I concat all the arguments in a variable $ARGS and pass all of them to a command onece togather, just like what the ./test_arg.shdo.

我将所有参数连接到一个变量 $ARGS 中，并将它们全部传递给一个命令 onece togather，就像./test_arg.sh所做的那样。

But i found that the arguments with quoted string was splitted into multiple ones.

但我发现带引号字符串的参数被拆分为多个。

Here is my test scripts, test_arg.shperform the test case and arg.shjust print every argument on seperated line.

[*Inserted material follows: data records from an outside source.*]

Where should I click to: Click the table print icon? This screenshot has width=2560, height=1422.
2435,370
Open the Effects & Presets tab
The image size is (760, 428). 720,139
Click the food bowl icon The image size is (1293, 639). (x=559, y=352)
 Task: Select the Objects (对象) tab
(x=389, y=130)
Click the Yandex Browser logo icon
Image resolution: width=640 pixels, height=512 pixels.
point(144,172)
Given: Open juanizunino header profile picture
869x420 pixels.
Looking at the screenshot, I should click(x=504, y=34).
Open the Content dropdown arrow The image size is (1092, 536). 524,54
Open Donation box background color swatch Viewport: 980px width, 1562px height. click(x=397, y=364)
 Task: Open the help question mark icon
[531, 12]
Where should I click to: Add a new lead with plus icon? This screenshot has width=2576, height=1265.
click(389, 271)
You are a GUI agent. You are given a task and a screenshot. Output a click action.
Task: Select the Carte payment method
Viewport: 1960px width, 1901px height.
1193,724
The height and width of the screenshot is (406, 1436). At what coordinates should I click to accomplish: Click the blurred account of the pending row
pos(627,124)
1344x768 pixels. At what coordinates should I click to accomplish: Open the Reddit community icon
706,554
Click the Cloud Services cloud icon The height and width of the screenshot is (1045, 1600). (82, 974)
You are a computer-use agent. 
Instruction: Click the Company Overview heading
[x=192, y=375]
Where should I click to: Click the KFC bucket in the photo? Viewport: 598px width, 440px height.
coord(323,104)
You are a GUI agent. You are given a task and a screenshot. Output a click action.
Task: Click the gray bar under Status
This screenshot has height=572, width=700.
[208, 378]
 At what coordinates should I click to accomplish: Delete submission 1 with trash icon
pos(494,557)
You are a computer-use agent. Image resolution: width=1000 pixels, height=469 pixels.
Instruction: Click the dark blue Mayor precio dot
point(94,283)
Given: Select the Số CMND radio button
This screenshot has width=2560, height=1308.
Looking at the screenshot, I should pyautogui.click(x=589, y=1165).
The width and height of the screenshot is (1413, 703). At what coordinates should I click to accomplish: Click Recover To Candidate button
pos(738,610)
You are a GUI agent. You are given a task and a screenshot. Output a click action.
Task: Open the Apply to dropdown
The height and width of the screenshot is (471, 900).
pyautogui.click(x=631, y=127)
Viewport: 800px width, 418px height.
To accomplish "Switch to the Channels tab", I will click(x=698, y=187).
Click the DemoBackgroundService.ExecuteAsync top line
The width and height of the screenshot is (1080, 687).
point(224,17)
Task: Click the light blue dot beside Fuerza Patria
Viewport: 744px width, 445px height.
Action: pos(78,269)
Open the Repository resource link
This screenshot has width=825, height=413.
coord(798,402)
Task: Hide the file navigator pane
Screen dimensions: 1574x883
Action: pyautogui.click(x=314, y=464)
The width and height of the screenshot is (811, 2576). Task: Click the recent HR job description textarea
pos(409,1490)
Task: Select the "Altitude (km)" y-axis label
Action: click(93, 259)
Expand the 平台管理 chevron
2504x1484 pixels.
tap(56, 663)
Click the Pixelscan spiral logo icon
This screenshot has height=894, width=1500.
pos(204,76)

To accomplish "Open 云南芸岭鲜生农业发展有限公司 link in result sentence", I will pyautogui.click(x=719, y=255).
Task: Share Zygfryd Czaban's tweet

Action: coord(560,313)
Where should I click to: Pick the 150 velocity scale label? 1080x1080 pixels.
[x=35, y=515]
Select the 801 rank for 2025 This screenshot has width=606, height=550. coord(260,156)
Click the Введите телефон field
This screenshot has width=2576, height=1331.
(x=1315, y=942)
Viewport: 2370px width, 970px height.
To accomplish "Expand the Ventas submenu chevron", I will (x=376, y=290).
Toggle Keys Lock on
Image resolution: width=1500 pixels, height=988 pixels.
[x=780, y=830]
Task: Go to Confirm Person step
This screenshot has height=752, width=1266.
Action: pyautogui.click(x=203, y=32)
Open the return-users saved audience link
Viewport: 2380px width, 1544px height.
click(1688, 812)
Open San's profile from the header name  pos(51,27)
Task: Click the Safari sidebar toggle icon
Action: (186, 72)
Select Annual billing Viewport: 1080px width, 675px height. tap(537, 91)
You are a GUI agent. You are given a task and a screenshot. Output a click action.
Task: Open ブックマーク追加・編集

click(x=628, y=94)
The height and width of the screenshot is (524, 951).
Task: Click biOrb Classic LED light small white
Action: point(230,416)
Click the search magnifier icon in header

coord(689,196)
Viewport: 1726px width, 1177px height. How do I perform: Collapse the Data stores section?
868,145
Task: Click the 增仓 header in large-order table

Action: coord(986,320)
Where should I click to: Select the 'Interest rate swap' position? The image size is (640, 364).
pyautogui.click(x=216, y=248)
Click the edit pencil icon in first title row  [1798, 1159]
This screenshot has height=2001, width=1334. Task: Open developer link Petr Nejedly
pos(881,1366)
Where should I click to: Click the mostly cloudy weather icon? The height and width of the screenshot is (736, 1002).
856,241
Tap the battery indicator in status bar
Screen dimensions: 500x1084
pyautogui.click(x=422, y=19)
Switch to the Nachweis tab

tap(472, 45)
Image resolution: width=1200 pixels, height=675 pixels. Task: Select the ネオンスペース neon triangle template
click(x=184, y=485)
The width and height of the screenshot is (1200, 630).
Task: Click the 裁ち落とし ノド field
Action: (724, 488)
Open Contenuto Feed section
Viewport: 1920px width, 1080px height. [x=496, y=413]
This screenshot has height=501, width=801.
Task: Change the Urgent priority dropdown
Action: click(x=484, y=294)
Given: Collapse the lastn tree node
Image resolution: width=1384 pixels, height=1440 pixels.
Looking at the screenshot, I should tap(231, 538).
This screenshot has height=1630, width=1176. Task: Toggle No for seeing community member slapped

这是我的测试脚本，test_arg.sh执行测试用例，arg.sh只是在单独的行上打印每个参数。

$ cat ./test_arg.sh 
#!/bin/sh

ARGS="$ARGS OPT_1"
ARGS="$ARGS OPT_2"
ARGS="$ARGS 'OPT_3 is a string with space'"

echo "./arg.sh $ARGS"

echo '----------------------------'

./arg.sh $ARGS
[ xiafei@xiafeitekiMacBook-Pro ~/tmp ]
$ cat ./arg.sh 
#!/bin/sh

for var in "$@"
do
    echo "arg -> $var"
done

Here coms the result:

结果如下：

$ ./test_arg.sh
./arg.sh  OPT_1 OPT_2 'OPT_3 is a string with space'
----------------------------
arg -> OPT_1
arg -> OPT_2
arg -> 'OPT_3
arg -> is
arg -> a
arg -> string
arg -> with
arg -> space'

But if I put argument directly after the command it works correctly:

但是，如果我在命令之后直接放置参数，它可以正常工作：

$ cat test_arg.sh 
#!/bin/sh
./arg.sh OPT_1 OPT_2 'OPT_3 is a string with space'

[ xiafei@xiafeitekiMacBook-Pro ~/tmp ]
$ sh test_arg.sh 
arg -> OPT_1
arg -> OPT_2
arg -> OPT_3 is a string with space

I guess the problem is the way bash process quotes. Anyone knows about it?

我想问题是 bash 进程引用的方式。有人知道吗？